Les fortifications au Moyen-Age

Centre administratif (chef-lieu de Bailliage puis d'Election) et de ravitaillement, lieu de résidence des rois de France, Melun est la seconde ville royale sous le règne de Philippe le Bel (1284-1314). L'île, dont une partie est occupée par l'enceinte du château, est fortifiée en premier. De nouvelles fortifications sont élevées entre 1205 et 1212 sous Philippe-Auguste, délimitant trois quartiers entourés de murailles bordées de fossés : Saint-Aspais sur la rive droite (la moitié de la population de la ville au Moyen-Age), Saint-Etienne dans l'ile, et Saint-Ambroise au sud. Les fortifications des quartiers Saint-Ambroise et Saint-Aspais sont renforcées au XVème siècle. Trois faubourgs se dessinent également : Saint-Liesne à l'est, Saint-Barthélemy à l'ouest, et le Vieux Marché au nord. La restauration de l'ensemble des fortifications commandée par Henri IV au Capitaine Ambroise Bachot est partiellement réalisée de 1593 à 1597. On fortifie les portes et on crée des bastions avancés. La destruction des fortifications commencée au XVIIIème siècle avec le comblement des fossés, la démolition des portes, et l'aplanissement des bastions, est achevée en 1851. Le nom de certaines rues porte encore le témoignage des fortifications de Melun : rues de la Contrescarpe, de l'Eperon, ou des Fossés.

La fontaine Saint-Jean

La fontaine Saint-Jean est inaugurée en 1864 grâce à la somme offerte par Henri Lainville, natif de Melun, qui choisit la place aménagée en 1737 pour l'installer.
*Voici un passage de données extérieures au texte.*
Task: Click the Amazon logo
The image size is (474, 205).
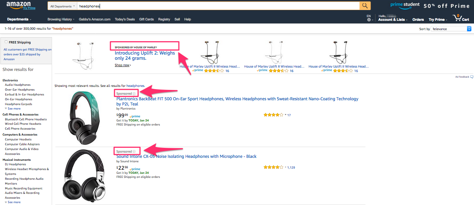Action: pyautogui.click(x=18, y=5)
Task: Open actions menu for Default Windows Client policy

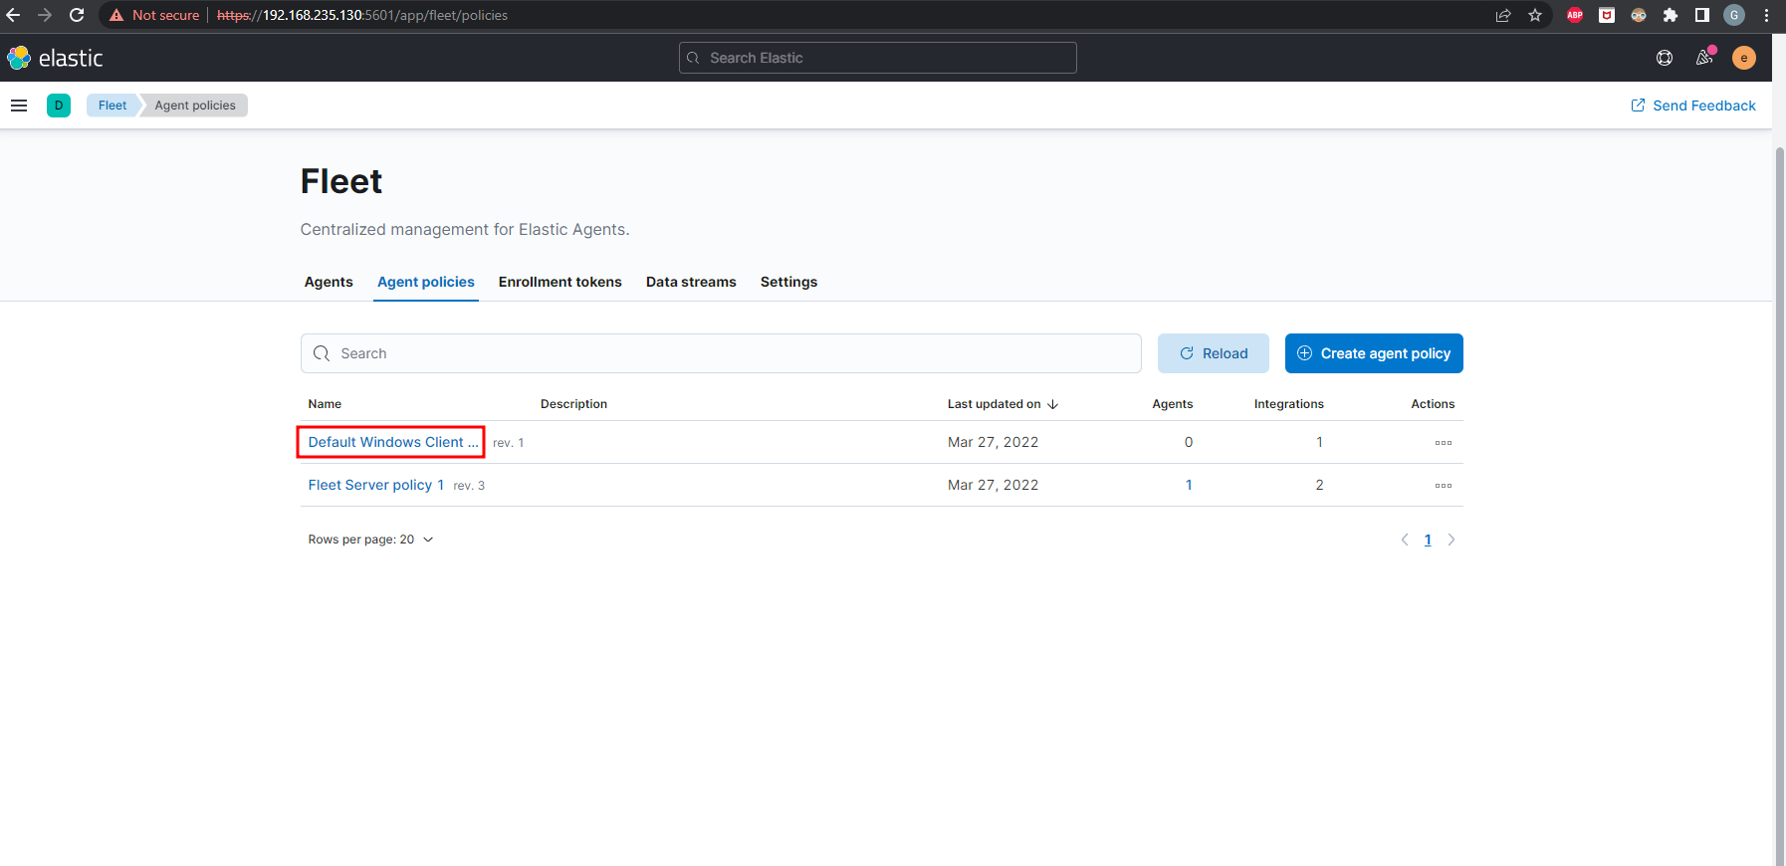Action: [1443, 443]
Cette fontaine inspirée du style Renaissance est exécutée par le sculpteur et orfèvre Jean-Baptiste Klagmann (1810-1867), et le fondeur Durenne. Klagmann est l'auteur de nombreuses sculptures décoratives à Paris, telle la fontaine de la place Louvois, réalisée en 1839, qui présente des traits communs avec la fontaine Saint-Jean : elle est en fonte de fer, constituée de deux bassins superposés, ornée de figures symbolisant des fleuves français, et possède un décor de masques et de têtes d'animaux. Les trois statues allégoriques, dans la partie supérieure de la fontaine Saint-Jean, représentent les trois fleuves arrosant le département : la Seine (portant une corne d'abondance), la Marne (tenant une faucille et des épis de blé), et l'Yonne (tenant une rame). La création de quatre bornes-fontaines d'angle fournissant de l'eau aux habitants était une condition au don d'Henri Lainville. Le projet représentant des enfants est exécuté en 1866 par le fondeur Ducel, qui reprend les génies ornant le tombeau du coeur de François II (Basilique de Saint-Denis). La fontaine était alimentée par les eaux de la source Saint-Liesne avant de recevoir l'eau de la ville en circuit continu.